During the holiday season scammers often increase their attempts to gain money or information from unsuspecting victims. The elderly population is often particularly at risk of falling for these scams. According to the Elder Fraud Report by the FBI, in 2021 alone over 92,000 people over the age of 60 were scammed out of a reported 1.7 billion dollars.

Many scams use technology to manipulate emotions like fear and loneliness, often coupled with a sense of urgency, to lower the victim’s defenses. Their goal is generally to gather personal information like a Social Security number or various account information, or to get money directly.

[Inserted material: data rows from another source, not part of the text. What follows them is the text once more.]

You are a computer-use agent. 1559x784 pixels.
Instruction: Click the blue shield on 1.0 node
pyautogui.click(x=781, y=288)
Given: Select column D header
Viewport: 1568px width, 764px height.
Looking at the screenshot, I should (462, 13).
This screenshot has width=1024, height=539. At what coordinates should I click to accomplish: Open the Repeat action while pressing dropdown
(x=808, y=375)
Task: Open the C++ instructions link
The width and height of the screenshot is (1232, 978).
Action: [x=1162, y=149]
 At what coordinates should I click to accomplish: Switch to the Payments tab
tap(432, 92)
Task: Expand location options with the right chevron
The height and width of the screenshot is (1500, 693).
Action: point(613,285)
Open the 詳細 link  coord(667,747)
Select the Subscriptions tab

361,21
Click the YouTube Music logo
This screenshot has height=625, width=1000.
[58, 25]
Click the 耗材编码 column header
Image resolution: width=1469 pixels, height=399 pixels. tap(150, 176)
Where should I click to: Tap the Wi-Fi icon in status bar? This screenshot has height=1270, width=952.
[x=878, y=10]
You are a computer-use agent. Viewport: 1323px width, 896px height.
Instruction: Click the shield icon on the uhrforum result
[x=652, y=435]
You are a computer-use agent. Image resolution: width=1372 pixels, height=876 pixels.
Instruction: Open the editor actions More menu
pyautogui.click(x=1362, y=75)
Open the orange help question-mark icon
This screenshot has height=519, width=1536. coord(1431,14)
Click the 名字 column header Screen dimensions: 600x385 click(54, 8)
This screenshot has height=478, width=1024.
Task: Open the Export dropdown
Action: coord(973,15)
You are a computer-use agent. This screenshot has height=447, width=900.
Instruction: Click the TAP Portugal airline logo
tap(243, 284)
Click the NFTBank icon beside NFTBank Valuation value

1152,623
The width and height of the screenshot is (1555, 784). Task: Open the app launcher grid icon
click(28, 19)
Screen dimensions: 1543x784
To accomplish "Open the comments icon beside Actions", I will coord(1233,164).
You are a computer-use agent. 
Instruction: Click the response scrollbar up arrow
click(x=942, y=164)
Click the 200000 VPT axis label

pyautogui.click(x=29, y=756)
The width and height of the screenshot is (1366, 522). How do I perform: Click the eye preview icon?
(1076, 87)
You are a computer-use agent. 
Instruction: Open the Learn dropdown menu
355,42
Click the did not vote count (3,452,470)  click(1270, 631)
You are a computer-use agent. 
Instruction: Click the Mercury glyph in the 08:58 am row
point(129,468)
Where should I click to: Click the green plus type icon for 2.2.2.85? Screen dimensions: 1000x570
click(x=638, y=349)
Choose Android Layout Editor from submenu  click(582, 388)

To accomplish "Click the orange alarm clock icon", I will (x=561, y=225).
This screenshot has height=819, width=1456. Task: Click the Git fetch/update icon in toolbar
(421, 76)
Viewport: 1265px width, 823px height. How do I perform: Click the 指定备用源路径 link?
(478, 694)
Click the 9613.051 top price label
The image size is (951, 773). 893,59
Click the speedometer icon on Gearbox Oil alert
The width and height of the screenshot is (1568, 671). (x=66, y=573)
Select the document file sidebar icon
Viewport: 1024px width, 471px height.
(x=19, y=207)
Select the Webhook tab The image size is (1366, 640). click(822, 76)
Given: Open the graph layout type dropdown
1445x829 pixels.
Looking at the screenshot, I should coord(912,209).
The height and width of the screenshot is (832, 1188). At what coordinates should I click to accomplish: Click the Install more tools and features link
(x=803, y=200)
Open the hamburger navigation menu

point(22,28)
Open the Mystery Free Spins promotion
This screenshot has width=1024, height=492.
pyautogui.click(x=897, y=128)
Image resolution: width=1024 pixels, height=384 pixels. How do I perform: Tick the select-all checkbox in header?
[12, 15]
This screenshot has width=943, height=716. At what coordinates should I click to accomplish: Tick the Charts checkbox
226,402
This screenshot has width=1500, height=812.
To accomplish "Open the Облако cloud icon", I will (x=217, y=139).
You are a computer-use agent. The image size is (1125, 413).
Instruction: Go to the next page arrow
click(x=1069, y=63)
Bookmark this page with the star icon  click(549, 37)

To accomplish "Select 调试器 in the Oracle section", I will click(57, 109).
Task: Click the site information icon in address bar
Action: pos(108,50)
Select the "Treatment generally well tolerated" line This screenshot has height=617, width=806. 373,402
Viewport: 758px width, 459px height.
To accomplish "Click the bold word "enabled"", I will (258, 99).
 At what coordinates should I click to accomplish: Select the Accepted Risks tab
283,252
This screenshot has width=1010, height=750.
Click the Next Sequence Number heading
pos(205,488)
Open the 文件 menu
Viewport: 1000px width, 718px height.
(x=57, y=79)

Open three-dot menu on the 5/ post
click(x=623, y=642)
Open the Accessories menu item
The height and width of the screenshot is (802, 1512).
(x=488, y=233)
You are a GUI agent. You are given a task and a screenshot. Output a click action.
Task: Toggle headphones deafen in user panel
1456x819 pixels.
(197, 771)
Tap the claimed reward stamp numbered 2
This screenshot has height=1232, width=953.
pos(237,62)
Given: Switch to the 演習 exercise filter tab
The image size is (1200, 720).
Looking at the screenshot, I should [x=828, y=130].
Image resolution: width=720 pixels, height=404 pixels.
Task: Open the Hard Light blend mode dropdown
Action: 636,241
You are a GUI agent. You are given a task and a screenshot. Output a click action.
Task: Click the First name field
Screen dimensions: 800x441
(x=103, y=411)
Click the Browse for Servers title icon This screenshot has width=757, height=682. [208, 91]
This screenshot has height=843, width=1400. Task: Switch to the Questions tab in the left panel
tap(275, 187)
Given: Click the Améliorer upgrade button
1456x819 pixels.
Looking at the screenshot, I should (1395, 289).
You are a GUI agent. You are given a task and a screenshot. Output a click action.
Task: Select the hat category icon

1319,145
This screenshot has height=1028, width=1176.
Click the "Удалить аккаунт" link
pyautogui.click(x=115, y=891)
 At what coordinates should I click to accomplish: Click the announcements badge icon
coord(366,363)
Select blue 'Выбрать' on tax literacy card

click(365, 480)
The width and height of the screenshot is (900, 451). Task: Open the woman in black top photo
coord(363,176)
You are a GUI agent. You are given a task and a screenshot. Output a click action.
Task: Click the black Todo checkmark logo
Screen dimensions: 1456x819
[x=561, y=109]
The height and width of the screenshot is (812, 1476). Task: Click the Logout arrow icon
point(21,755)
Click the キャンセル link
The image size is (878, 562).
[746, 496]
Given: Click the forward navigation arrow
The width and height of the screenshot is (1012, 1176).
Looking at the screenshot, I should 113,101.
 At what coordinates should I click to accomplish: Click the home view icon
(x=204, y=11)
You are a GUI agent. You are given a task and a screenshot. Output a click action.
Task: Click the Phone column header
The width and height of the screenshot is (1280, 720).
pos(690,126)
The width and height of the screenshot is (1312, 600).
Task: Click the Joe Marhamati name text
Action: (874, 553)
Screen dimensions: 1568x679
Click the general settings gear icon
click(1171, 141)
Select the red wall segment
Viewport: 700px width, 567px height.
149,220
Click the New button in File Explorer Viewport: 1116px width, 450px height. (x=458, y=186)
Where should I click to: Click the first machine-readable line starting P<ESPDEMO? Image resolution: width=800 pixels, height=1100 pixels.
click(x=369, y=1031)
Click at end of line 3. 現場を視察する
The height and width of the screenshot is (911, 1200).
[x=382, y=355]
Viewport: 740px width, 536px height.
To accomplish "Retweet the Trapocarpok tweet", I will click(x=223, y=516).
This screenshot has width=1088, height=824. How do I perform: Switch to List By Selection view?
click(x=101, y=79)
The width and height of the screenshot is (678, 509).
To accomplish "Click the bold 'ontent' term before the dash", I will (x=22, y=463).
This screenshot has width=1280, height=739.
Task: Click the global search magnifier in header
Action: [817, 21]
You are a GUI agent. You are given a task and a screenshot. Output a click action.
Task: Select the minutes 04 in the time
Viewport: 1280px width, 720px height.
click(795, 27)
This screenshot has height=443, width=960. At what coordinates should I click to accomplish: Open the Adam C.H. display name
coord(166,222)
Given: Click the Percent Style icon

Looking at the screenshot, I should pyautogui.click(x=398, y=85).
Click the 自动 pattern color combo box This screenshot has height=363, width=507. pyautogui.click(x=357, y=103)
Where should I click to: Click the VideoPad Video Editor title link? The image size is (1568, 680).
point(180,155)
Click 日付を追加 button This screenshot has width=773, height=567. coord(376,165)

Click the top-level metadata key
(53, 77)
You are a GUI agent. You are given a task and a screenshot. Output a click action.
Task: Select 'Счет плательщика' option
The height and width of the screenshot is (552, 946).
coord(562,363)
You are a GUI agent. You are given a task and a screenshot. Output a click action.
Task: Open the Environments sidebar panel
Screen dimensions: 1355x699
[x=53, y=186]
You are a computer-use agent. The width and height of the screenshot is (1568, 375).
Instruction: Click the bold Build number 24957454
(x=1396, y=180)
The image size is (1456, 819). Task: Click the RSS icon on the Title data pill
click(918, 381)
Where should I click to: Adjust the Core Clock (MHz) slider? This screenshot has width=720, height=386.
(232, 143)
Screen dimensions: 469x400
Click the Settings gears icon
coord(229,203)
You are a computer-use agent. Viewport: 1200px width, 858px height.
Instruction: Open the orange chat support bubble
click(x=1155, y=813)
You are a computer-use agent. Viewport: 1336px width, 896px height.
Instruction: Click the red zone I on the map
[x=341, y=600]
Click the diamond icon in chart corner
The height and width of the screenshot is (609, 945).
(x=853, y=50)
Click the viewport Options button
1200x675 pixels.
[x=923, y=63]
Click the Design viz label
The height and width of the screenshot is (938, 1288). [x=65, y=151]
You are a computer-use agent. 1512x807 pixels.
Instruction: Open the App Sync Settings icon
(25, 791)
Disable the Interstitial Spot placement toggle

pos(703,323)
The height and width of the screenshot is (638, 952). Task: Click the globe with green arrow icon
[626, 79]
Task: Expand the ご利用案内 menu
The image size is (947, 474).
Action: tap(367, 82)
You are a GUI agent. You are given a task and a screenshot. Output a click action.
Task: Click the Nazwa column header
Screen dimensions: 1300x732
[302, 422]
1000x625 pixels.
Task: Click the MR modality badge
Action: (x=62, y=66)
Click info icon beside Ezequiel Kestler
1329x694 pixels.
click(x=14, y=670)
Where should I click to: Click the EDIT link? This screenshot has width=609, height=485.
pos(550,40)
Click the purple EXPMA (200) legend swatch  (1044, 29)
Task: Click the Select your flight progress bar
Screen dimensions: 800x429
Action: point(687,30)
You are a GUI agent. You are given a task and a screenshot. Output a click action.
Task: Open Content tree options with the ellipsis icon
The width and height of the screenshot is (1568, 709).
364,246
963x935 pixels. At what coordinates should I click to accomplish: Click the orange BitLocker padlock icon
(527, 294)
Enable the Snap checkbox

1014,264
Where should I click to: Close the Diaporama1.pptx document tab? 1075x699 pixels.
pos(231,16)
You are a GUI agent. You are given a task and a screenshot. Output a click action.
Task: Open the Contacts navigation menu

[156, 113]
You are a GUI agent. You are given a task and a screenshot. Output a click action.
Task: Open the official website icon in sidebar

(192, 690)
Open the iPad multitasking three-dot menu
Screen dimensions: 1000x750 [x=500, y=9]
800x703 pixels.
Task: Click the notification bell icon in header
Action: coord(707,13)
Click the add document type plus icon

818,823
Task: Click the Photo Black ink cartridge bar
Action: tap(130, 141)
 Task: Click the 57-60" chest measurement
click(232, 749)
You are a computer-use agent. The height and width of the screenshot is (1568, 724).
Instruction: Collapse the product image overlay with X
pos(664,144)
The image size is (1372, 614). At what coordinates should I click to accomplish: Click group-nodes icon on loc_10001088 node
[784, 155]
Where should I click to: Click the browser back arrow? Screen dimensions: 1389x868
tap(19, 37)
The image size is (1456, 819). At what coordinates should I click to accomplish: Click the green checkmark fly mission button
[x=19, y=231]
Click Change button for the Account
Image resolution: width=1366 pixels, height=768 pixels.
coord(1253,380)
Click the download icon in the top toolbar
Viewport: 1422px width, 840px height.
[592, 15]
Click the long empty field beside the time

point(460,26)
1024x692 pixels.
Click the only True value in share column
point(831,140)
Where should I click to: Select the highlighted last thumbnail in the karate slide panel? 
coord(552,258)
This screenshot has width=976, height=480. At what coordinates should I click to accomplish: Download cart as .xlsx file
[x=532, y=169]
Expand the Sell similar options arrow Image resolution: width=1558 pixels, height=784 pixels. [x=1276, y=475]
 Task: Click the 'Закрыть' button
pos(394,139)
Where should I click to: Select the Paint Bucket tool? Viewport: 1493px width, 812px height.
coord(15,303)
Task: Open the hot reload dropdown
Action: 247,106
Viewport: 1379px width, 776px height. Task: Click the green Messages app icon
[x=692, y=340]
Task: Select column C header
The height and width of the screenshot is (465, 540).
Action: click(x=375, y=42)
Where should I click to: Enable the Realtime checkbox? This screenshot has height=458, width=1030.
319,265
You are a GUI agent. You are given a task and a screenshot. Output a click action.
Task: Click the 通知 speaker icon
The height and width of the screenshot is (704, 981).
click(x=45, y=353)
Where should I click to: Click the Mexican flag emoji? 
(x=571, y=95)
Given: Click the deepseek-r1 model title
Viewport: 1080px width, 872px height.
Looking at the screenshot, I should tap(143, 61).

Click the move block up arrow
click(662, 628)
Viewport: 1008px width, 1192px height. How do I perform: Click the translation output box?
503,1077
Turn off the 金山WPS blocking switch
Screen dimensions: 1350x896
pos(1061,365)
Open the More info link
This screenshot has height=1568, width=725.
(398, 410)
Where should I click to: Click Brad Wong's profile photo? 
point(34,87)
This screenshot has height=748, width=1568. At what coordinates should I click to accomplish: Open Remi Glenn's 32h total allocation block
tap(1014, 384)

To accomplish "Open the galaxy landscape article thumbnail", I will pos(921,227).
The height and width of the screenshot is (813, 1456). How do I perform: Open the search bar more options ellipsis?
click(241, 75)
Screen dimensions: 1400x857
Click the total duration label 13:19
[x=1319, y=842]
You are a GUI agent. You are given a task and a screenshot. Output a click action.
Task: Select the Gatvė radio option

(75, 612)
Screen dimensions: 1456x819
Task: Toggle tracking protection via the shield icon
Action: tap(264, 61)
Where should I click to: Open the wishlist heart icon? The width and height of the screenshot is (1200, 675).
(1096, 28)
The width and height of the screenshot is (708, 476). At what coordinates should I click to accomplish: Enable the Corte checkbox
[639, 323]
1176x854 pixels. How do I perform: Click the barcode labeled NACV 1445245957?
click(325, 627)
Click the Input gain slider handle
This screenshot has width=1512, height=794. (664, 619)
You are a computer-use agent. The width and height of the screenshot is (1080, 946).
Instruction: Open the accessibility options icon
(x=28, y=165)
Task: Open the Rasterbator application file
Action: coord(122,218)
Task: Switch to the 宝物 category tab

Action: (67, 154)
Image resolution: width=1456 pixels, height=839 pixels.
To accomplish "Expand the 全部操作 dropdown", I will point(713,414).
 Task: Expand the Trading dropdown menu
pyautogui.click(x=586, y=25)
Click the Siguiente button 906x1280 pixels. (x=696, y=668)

There are a number of common scams with warning signs to look out for.

Relationship Scams target seniors looking for love or companionship on dating sites or even social media. A scammer will build a relationship over the internet or phone over time, creating a strong emotional connection and using that to their advantage, often by using a false persona. They will often express strong feelings but be unable to meet in person or on video at the last minute with excuses. This person may also claim to have a medical emergency or other dire financial situation and ask for money to be able to deal with it.

Grandparent Scams use a family connection to mislead older adults. They may call pretending to be a grandchild, a police officer or lawyer claiming to represent a younger family member who is in trouble and needs help, or even pretend to be a kidnapper asking for ransom. They claim to need money or financial assistance urgently, preying on the grandparent’s concern and not giving them enough time to think about what is happening.

Impersonation Scams are when scammers pretend to be from an institution like the government, a bank, a charitable organization, or other company. They may use fear in cases where they pretend to be from the IRS and say you owe money and will be arrested if you don’t pay them immediately. Another tactic is excitement, where they call and say you’ve won a prize and they need your banking information to transfer money or you need to give your credit card information to pay a small fee in order to claim it. Impersonation scams often happen through email, where it is easy to fake an email address and make the content seem legitimate. The email will often attempt to get you to click on a fake hyperlink which actually has a virus, or takes you to a fake landing page where they can get your information.

Unfortunately, many people who have fallen victim to a scam never tell anyone or report it out of embarrassment, because they don’t know how to do so, or because they don’t realize that it happened. If you or a loved one thinks you have been scammed, there are resources like the National Elder Fraud Hotline where you can call to get assistance.